Exercise description: Pick out the lines below with "axis" and list them.

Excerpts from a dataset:
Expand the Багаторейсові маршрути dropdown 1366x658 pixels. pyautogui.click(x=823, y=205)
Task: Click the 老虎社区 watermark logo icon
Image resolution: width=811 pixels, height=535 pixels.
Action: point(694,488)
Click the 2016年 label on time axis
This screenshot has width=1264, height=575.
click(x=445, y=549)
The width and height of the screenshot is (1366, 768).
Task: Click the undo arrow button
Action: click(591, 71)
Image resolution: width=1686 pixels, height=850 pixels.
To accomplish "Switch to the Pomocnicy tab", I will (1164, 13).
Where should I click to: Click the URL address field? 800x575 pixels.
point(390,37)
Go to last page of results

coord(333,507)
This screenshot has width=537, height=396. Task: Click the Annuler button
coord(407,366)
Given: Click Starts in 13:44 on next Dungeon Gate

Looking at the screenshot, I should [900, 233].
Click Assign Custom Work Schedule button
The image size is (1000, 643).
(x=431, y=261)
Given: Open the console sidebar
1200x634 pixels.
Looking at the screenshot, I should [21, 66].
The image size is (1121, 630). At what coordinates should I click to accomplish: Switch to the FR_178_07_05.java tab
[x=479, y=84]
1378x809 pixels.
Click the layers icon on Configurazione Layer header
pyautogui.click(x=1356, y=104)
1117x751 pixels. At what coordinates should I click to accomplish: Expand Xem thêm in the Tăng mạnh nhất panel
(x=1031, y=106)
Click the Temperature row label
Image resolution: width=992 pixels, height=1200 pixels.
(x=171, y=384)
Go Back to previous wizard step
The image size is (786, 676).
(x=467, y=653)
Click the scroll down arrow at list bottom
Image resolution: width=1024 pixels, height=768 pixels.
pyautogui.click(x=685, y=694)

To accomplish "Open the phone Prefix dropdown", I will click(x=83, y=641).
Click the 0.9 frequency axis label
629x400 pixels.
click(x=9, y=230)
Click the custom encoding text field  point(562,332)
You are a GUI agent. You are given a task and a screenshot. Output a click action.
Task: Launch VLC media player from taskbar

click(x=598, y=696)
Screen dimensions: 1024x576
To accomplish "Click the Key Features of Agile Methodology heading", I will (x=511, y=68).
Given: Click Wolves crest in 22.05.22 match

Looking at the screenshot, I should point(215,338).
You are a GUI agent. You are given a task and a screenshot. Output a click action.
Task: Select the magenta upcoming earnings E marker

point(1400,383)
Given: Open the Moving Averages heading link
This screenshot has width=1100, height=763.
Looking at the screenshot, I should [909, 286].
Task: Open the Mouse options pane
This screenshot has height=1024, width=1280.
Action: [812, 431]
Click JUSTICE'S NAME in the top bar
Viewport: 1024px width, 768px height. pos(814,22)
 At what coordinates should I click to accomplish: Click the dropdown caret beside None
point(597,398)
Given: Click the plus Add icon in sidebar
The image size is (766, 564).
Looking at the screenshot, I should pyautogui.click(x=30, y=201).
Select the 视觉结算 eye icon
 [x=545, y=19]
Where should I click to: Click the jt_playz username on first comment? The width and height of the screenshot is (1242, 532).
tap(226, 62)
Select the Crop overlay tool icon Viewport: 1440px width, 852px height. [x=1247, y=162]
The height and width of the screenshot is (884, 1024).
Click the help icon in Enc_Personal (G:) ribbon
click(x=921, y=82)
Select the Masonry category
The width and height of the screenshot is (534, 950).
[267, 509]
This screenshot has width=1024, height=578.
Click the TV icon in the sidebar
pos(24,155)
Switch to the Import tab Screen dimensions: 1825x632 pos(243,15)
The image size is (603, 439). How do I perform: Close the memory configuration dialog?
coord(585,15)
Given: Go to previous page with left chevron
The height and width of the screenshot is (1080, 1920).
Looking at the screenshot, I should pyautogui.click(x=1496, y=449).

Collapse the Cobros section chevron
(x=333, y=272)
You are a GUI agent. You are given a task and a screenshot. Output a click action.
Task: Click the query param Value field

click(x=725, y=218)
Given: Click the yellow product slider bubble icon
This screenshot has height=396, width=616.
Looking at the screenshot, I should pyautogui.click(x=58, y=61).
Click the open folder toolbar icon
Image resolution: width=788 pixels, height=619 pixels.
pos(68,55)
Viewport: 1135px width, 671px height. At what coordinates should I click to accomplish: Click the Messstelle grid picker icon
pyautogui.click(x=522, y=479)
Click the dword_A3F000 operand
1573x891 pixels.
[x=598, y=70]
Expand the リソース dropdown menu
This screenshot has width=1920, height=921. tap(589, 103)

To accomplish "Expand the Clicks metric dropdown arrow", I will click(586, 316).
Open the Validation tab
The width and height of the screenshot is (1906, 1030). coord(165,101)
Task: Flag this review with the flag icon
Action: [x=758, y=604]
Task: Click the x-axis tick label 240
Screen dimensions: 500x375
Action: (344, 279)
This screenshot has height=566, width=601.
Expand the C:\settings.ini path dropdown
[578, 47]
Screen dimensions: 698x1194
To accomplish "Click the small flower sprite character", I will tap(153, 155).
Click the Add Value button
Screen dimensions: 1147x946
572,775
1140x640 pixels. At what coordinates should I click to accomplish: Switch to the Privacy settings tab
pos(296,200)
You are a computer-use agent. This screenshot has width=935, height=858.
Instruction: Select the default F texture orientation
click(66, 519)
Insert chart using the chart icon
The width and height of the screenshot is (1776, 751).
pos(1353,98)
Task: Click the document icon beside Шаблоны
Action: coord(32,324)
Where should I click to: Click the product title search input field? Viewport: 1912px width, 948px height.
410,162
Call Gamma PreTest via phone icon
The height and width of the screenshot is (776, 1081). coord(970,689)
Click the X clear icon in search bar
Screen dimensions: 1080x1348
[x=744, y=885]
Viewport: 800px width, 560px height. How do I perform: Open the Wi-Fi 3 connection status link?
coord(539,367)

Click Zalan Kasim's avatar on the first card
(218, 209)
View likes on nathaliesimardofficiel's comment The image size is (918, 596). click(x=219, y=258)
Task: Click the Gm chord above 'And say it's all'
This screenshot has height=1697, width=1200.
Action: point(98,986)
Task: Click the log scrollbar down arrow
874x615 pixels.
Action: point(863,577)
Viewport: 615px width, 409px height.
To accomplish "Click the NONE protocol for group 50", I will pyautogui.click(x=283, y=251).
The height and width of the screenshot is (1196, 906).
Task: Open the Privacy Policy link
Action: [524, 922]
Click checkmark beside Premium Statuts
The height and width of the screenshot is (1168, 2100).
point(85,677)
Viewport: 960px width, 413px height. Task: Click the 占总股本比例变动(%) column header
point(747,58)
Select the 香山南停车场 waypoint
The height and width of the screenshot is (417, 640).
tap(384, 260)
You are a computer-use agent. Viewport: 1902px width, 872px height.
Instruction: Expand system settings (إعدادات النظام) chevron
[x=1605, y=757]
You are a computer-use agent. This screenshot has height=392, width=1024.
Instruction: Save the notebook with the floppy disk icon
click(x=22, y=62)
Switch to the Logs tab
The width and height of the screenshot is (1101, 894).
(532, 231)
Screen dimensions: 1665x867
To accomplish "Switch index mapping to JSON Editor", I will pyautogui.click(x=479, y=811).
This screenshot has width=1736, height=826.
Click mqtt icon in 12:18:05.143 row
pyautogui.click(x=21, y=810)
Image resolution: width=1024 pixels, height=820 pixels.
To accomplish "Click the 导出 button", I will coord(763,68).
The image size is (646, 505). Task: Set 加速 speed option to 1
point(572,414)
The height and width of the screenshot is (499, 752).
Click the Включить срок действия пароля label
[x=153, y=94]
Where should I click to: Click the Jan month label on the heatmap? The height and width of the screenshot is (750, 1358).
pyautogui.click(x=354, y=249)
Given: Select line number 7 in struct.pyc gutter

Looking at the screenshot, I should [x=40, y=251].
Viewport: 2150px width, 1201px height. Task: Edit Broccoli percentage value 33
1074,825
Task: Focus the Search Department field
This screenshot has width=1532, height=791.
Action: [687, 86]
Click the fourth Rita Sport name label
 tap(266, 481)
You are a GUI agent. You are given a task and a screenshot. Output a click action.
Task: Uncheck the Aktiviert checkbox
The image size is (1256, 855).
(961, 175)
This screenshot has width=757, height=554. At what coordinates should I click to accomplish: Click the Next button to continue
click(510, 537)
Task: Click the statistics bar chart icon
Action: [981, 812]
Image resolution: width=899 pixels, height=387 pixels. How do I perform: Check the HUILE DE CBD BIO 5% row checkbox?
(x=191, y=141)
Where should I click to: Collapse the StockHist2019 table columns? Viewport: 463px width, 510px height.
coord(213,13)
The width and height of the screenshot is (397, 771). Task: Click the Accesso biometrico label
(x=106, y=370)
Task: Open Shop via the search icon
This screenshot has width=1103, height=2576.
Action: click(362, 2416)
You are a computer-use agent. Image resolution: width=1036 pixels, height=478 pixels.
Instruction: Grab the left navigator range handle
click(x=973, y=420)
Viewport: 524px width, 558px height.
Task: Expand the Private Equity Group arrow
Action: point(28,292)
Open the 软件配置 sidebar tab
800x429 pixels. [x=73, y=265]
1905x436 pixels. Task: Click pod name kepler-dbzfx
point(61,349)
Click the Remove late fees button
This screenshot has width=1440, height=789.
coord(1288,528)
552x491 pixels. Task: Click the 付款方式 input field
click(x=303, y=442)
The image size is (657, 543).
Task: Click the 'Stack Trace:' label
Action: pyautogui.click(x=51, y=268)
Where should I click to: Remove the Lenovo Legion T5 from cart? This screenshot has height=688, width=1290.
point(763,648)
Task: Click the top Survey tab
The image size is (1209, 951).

Answer section:
Click the 2016年 label on time axis
Click the 0.9 frequency axis label
Task: Click the x-axis tick label 240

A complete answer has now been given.